Como si lo anterior fuera poco, la constitución del partido fue modificada para reconocerlo como su “núcleo”, y los principales cargos de la organización fueron ocupados, en su abrumadora mayoría, por dirigentes fieles a Xi. El poder imperial ha asomado su cara nuevamente.
La estructura jerárquica del PCC es absolutamente piramidal. En su base están cerca de 2.300 representantes al Congreso, que solo se reúne cada cinco años. El papel esencial de este grupo es levantar la mano siguiendo instrucciones de la cúpula y, por supuesto, abrigar la aspiración de que alguna vez podrán ascender en la escala de mando. Le sigue en importancia el Comité Central, con 200 integrantes, pero un poder muy limitado en relación con los 24 miembros del Politburó y, sobre todo, el pináculo más exclusivo: un Consejo Permanente con apenas siete dirigentes, encabezado por el secretario general.
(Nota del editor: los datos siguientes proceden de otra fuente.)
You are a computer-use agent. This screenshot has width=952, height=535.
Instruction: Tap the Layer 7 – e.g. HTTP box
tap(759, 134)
Xi impuso un control abrumador para determinar la integración de los tres órganos, solo equiparable al de Mao durante las tres décadas en que dominó China. En el Comité Central, el balance se inclinó totalmente a su favor. Del Politburó y el Consejo Permanente fueron eliminadas las figuras que podrían aspirar, eventualmente, a sucederlo y, por ello, a atemperar su poder vertical. En su lugar, dominaron dirigentes y operadores de su círculo más cercano y con probado historial de lealtad.
De este modo, los ejercicios de balances entre sectores y personalidades, la promoción en parte basada en méritos y la observancia de reglas de sucesión claras, de gran importancia para la estabilidad, fueron marginados por completo. Y ni qué decir del papel de las mujeres en los órganos del partido. Por primera vez en 25 años, no habrá ninguna en el Politburó; menos en el Consejo Permanente, tradicionalmente masculino. Y en el Comité central representarán menos del 10%.
Lo que se impuso fue una “lealtocracia” personalista, que genera enormes inquietudes. Si, como se demostró, la lealtad a una persona se ha convertido en el criterio más importante para ocupar cargos de verdadera decisión nacional, ¿quiénes se atreverán a cuestionar las decisiones de Xi? ¿Quiénes le señalarán errores, reales o percibidos? ¿Quiénes se arriesgarán a desviarse de sus directrices para proponer cursos de acción alternos?
Durante su segundo período, en particular en los últimos tres años, el secretario general y presidente ha optado por un curso de acción que cada vez se aparta más de las iniciativas relativamente aperturistas que comenzaron a ser introducidas por el PCC a partir de Deng Xiaoping, en la década de los ochenta. Al contrario, ha optado por imponer cada vez mayor control social, dirigismo económico, intolerancia política y agresividad externa. Esto se ha reflejado, entre otras cosas, en un sistema de vigilancia tecnológica apabullante, frecuentes intervenciones en las empresas y el mercado, limitaciones a la disidencia o independencia política, y creciente despliegue militar en la zona indo-pacífica.
Con Xi Jinping elevado a la categoría de virtual emperador, es difícil esperar cambios en estas posturas. Al contrario, lo más probable es que, a partir de ahora, se consoliden y aceleren, no solo en perjuicio del pueblo chino, sino, también, de la estabilidad mundial.